Na ocasião, não escrevi, mas tenho repetido que, como estratégia, o
artigo e a ação de Huck eram perfeitos: a porta aberta nas entrelinhas
permitiria um recuo do recuo. E afastamento evitava que se sujeitasse a todo
tipo de pancada a que estaria exposto. Por que antecipar constrangimentos
quando é possível protelar? Encurtar a exposição, reduzindo desgastes e
aumentando a intensidade do impacto de uma decisão.
Coisa fácil de entender: ao invés de submeter-se a pressões,
investigações, ilações e eventuais denúncias pelo prazo de um longo ano, seu
artigo tem lhe permitido reduzir esse processo a apenas seis meses — com uma
Copa do Mundo, naturalmente dispersiva de atenções, no meio do caminho.
Não é possível afirmar, já, que Huck será candidato à presidência.

▶ **As tarefas**:
**a)** Segundo o trecho sobre a estratégia de Huck, a quantos meses o artigo permitiu reduzir o processo de pressões e investigações?
**b)** Escreva a continuação do trecho sobre a estratégia de Huck a partir da última frase apresentada.

▶ **Linhas fornecidas**:
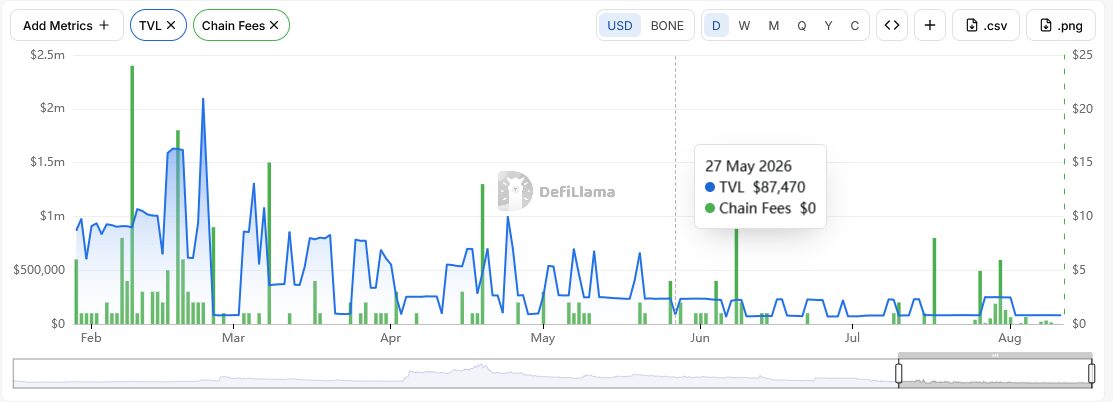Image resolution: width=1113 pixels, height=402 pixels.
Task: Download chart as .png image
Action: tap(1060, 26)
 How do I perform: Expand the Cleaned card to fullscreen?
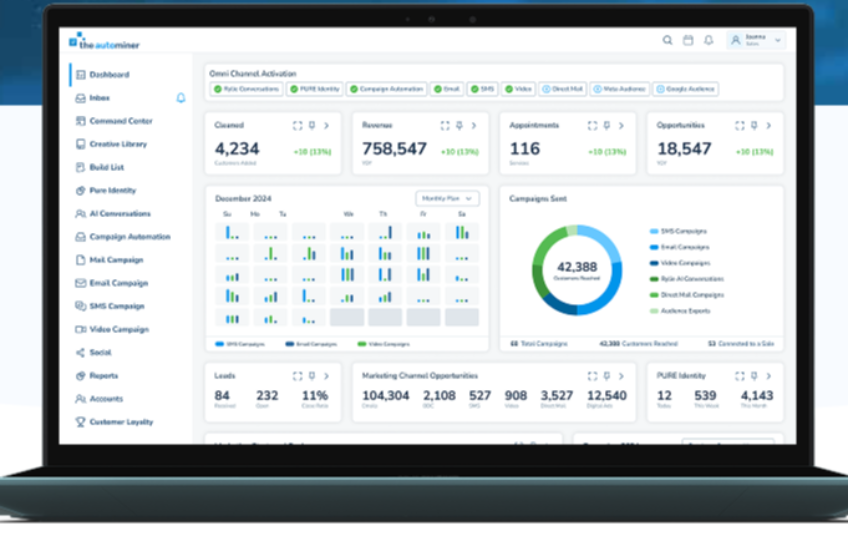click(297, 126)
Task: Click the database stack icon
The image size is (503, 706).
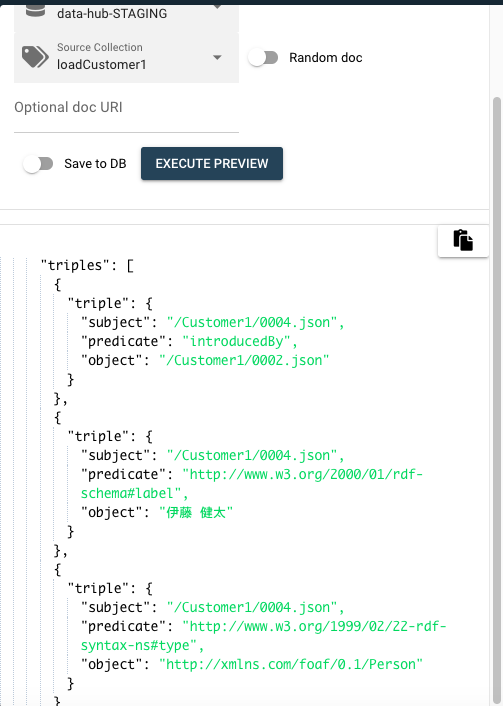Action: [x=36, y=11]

▶ **Resultados**:
**a)** A apenas seis meses.

**b)**
Como tudo nessa conjuntura, qualquer cenário nasce, morre e ressuscita sem uma
lógica que se possa capturar. Todavia, pistas e ''mal-entendidos'' — como a
aparição no Domingão do Faustão,
marcante demais para ser apenas acidente — alimentam a lenda que pode tornar-se
realidade.
O fato é que o espaço para um outsider
com as suas características continua como uma ampla avenida aberta para as
urnas de outubro próximo. E, em dois meses, as circunstâncias só fazem reforçar
esse sentimento.
Desde a publicação de seu artigo, nenhuma candidatura do
autodenominado ''centro democrático'' se consolidou. Henrique Meirelles
permanece mais como candidato de sua vontade do que de forças políticas capazes
de alavancá-lo. A candidatura de Rodrigo Maia coloca-se como vagalume,
acendendo e apagando ao sabor da desgraça ou sorte de seus aliados/adversários
de base governista: Temer, Meirelles e Alckmin.
A candidatura de Michel Temer, embora plausível, seria apenas uma
cartada para negociação e não pode ser levada a sério, consideradas suas
chances de vitória.
“Na volatilidade que se vive, as circunstâncias pesam mais
que os atores, cujos desejos ou indisposição tornam-se detalhes,
variáveis de segunda ordem. Na verdade,
circunstâncias assim determinam a lógica dos atores, não o contrário.
Quem os navega é o mar”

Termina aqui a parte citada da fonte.